Understanding Claims

David picture David · May 6, 2016 · Viewed 9.8k times · Source

I'm trying to get up to speed with OpenId Connect, OAuth2.0, Security Token Service and Claims. Imagine a scenario with a large website with many areas and different functionality e.g. Customer, Order, Supplier, Delivery, Returns etc. My question is this – would I create Claims on the Token Server such as CanCreateCustomer, CanReadCustomer, CanUpdateCustomer, CanDeleteCustomer etc, i.e. effectively CRUD Claims for each main area/Business Object? This would lead to many tens but more likely hundreds of Claims. Or is my understanding coming up short?

Answer

Jordan Stewart picture Jordan Stewart · Aug 27, 2018

So fixing terminology, you mean "scopes", not "claims". Scopes are identifiers used to specify what access privileges are being requested. Claims are name/value pairs that contain information about a user.
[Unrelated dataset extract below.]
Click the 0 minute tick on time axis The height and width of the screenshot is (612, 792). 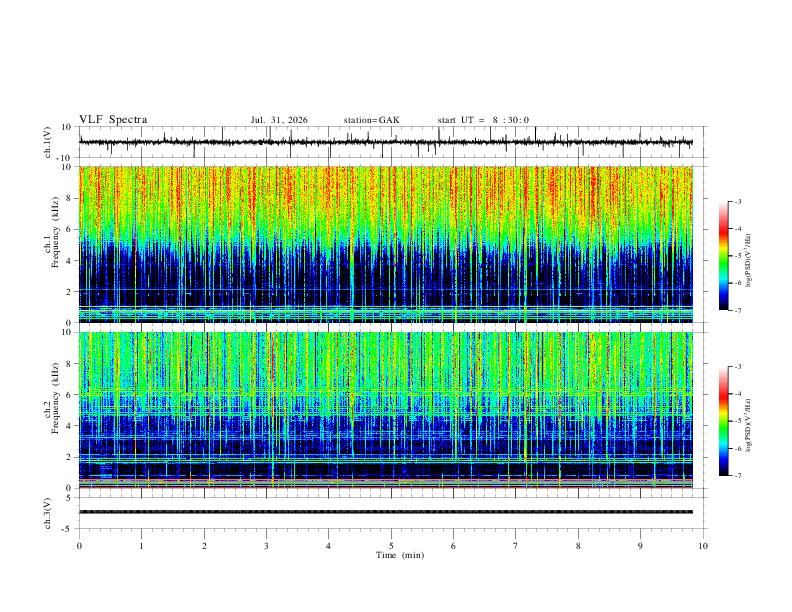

So an example of a good scope would be "read_only". Whilst an example of a claim would be "email": "[email protected]".

You can send claims in the id token (or JWT), or/and have them available via the userinfo endpoint (if using the "openid" scope).

You can break scopes down per service, and have them as granule as you would like. Or have them as high level (read / write / admin). I would recommend having enough scopes to actively achieve the security principle of least privilege (basically: giving people what they need to do their job). You can use namespaces if you have a lot of scopes.